Machine ADTK légère pour tracter des remorques, des cuisines de campagne et des canons. 1936-1939
OM – véhicules tout-terrain héroïques d’Italie (1932-1939)
La courte abréviation automobile italienne OM faisait partie de la société d’ingénierie milanaise Officine Meccaniche, fondée en 1899 et a rejoint la production de voitures au début du XXe siècle.
Quant aux camions militaires légers avec toutes les roues motrices et directrices, ici Benito Mussolini ne pouvait pas se passer de compétitions et d’instructions. Ainsi, en 1932, le département militaire italien a commencé à produire une petite famille de cinq véhicules presque identiques et unifiés qui conservaient les commandes à droite. Leur tâche principale était de transporter des unités de tireurs de montagne italiens avec des munitions et des armes.
Camion minier compact OM-32 avec direction intégrale et pneus en caoutchouc massifs. 1932
Le premier de cette rangée était le camion étroit, haut et compact OM-32 – la soi-disant voiture de montagne Autocarretta da Montagna (« Autocarretta da Montagna »), qui a été créée par l’ingénieur Giuliano Cesare Cappa de la société militaro-industrielle Ansaldo. La voiture avec un empattement de deux mètres et une garde au sol de 450 mm avait une double cabine ouverte, une carrosserie raccourcie avec des côtés rabattables pour le transport de marchandises et un phare d’éclairage sur le capot.
Le premier modèle abritait un moteur quatre cylindres à essence de 20 chevaux refroidi par air avec un volume de 1616 « cubes ». La transmission comprenait une boîte de vitesses à quatre vitesses montée au centre avec une boîte de vitesses à deux étages qui transmettait le couple en basculant des arbres à chaque roue avec des freins à disque et des pneus en caoutchouc massifs.
Le développement du prochain modèle OM-35 a été promu en augmentant la puissance du moteur à 23 ch. tout en maintenant le châssis avec une carrosserie à parois hautes pour le transport de marchandises polyvalentes.
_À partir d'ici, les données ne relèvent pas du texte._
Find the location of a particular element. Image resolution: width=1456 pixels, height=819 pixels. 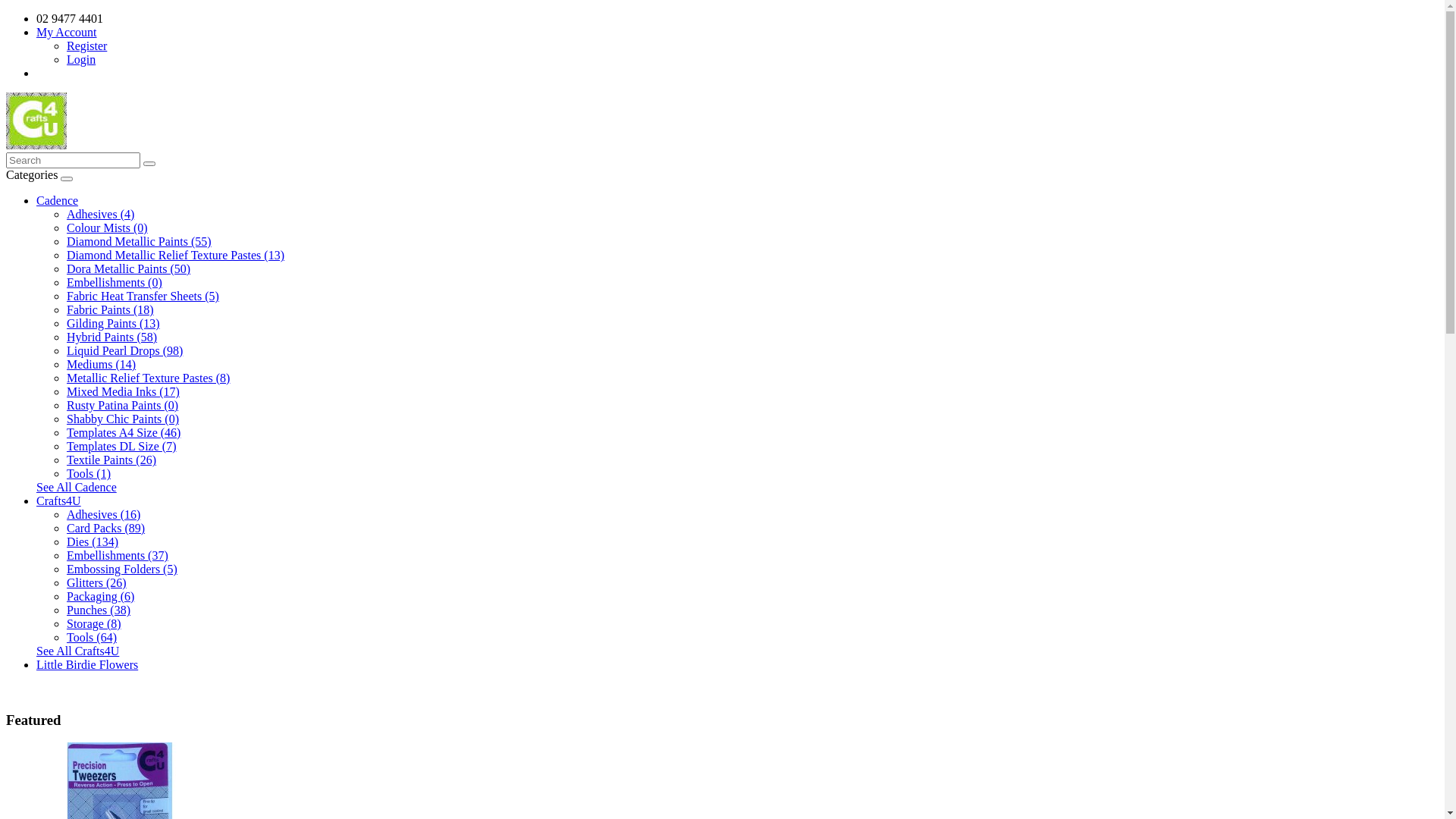

'Adhesives (16)' is located at coordinates (102, 513).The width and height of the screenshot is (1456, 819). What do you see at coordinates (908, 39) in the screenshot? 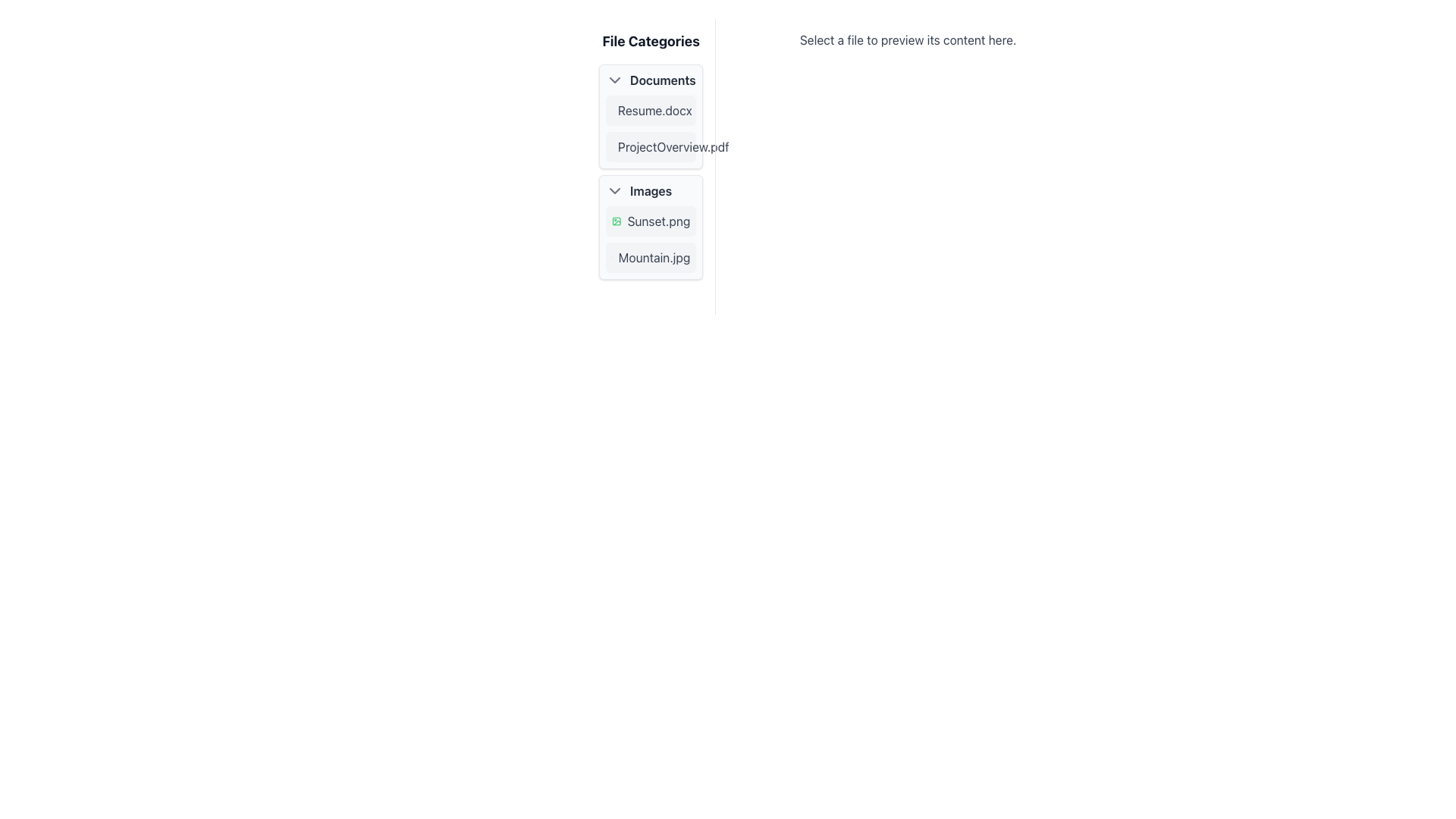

Un an plus tard, la variante OM-36M a été créée avec des sièges en bois à l’arrière pour le transport du personnel, des roues de 18 pouces avec pneumatiques et une roue de secours à l’arrière.
Camion polyvalent de 23 chevaux OM-35 de la première modernisation
Version modifiée de l’OM-36M sur roues à pneumatiques
Les plus progressistes étaient les soi-disant «voitures de tourisme de l’armée» OM-36R avec des carrosseries ouvertes spéciales à quatre allées transversales, à travers lesquelles chaque soldat, conducteur ou commandant (11 personnes au total) pouvait facilement quitter la voiture ou reprendre sa place.
Véhicules de montagne modèle OM-36R pour la livraison de neuf soldats dans chaque véhicule
Dans une version renforcée, le véhicule de combat OM-36 DM avec le même corps était équipé d’une ou deux mitrailleuses montées sur le haut du dossier de l’un des sièges avant. Dans cette version, l’équipage a été réduit à 7-10 soldats.
Camion de combat OM-36DM avec le même corps différait par le nombre de mitrailleuses sur le rack
La seule nouveauté du dernier modèle OM-37 était une boîte de vitesses avec différentiel autobloquant intégré.
À partir de 1939, les machines de la série OM-32, qui développaient une vitesse de 23 à 34 km / h, étaient en service avec l’Italie, il y en avait 2,7 mille
La photo de titre montre une voiture OM-35 de 23 chevaux de l’armée pour les tireurs de montagne italiens, conservée au Musée belge du Mémorial de la Victoire.